Since other data sources are, as it were, drying up, video transcriptions have emerged as a critical component of training data.

Based on data from Originality.AI, more than 35 percent of the top 1,000 websites worldwide currently restrict OpenAI’s web crawler. Furthermore, according to a research by MIT’s Data Provenance Initiative, roughly 25% of data from “high-quality” sources has been removed from the main data sets used to train AI models. The research company Epoch AI projects that between 2026 and 2032, developers will run out of data to train generative AI models, should the current trend of access limiting continue.

According to a story published in April in The New York Times, OpenAI developed Whisper, its first speech recognition model, to transcribe audio from videos in order to gather more training data. According to The Times, an OpenAI team that included the company’s president, Greg Brockman, utilized Whisper to transcribe over a million hours of YouTube footage. The transcripts were then used to train OpenAI’s text-generating and -analyzing model, GPT-4.

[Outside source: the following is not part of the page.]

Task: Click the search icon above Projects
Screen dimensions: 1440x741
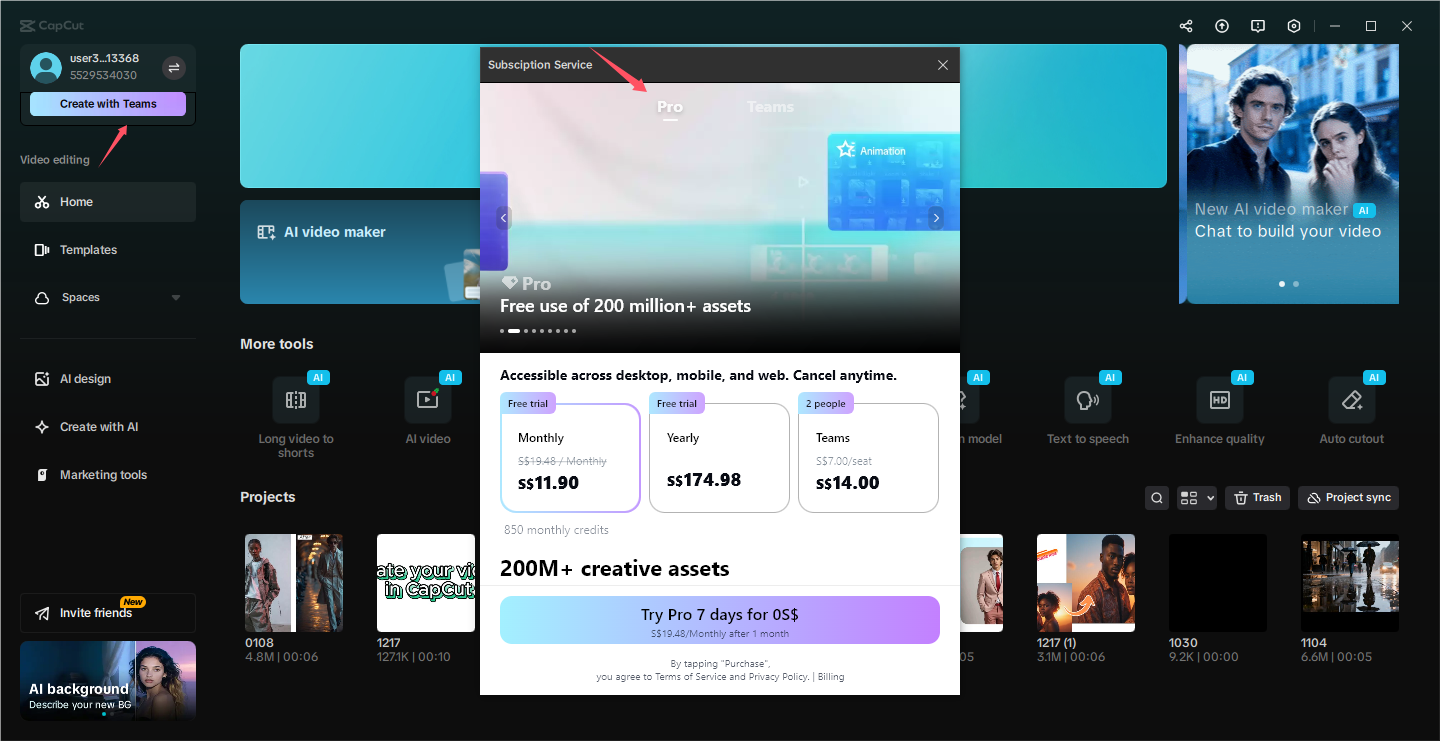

A few employees of OpenAI talked about how this would be against YouTube policy, according to the Times.

Companies such as Anthropic, Apple, Salesforce, and Nvidia were claimed to have trained generative AI models using a data set called The Pile, which comprises subtitles from hundreds of thousands of YouTube movies, in July by Proof News. Numerous YouTubers whose subtitles were included in The Pile were unaware of this and did not provide their authorization; Apple subsequently issued a statement clarifying that it had no intention of using those models to fuel any artificial intelligence features in its products.

Transcripts have also been used by YouTube’s parent firm, Google, to train its models.

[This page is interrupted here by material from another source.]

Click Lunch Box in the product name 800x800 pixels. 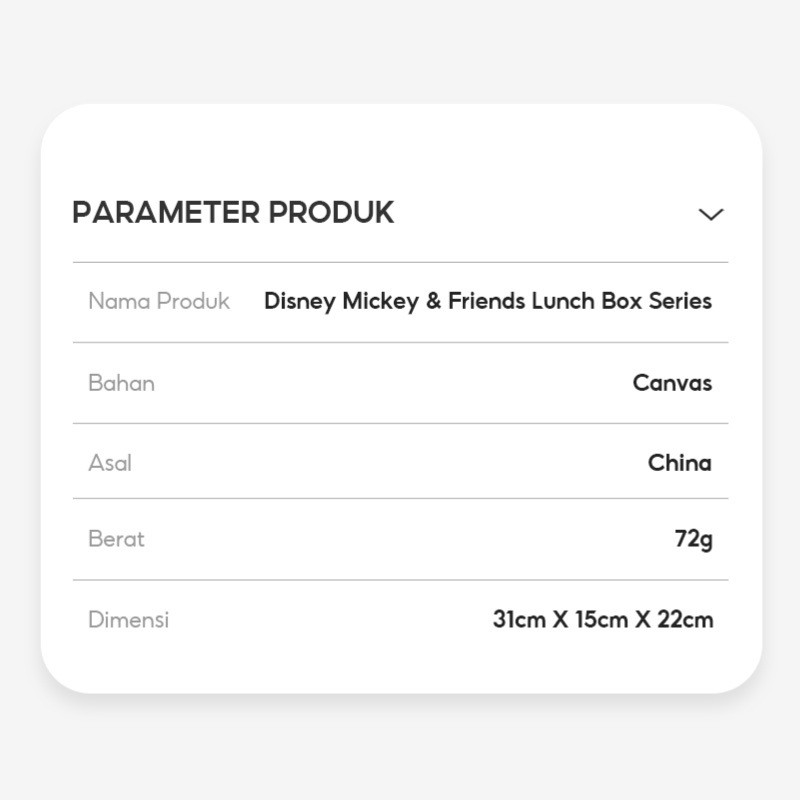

Google expanded its terms of service (ToS) last year in part to enable the corporation to access additional user data for the purpose of building generative AI models. It was unclear under the previous TOS if Google could utilize data from YouTube to develop goods outside of the video site. Not with the new terms in place, which significantly loosen the restrictions.

We’ve contacted Google and OpenAI regarding the class action lawsuit, and we’ll update this article if they answer.

For OpenAI, the month has gotten off to a difficult start.

Elon Musk, the CEO of Tesla and X, filed a new lawsuit against Sam Altman, the CEO of OpenAI, on Monday, charging the latter with forsaking its initial charitable goal in favor of keeping some of its most advanced technology for use by commercial clients. Musk filed a lawsuit against OpenAI in February, making the same accusations, but this time it also charges OpenAI with racketeering.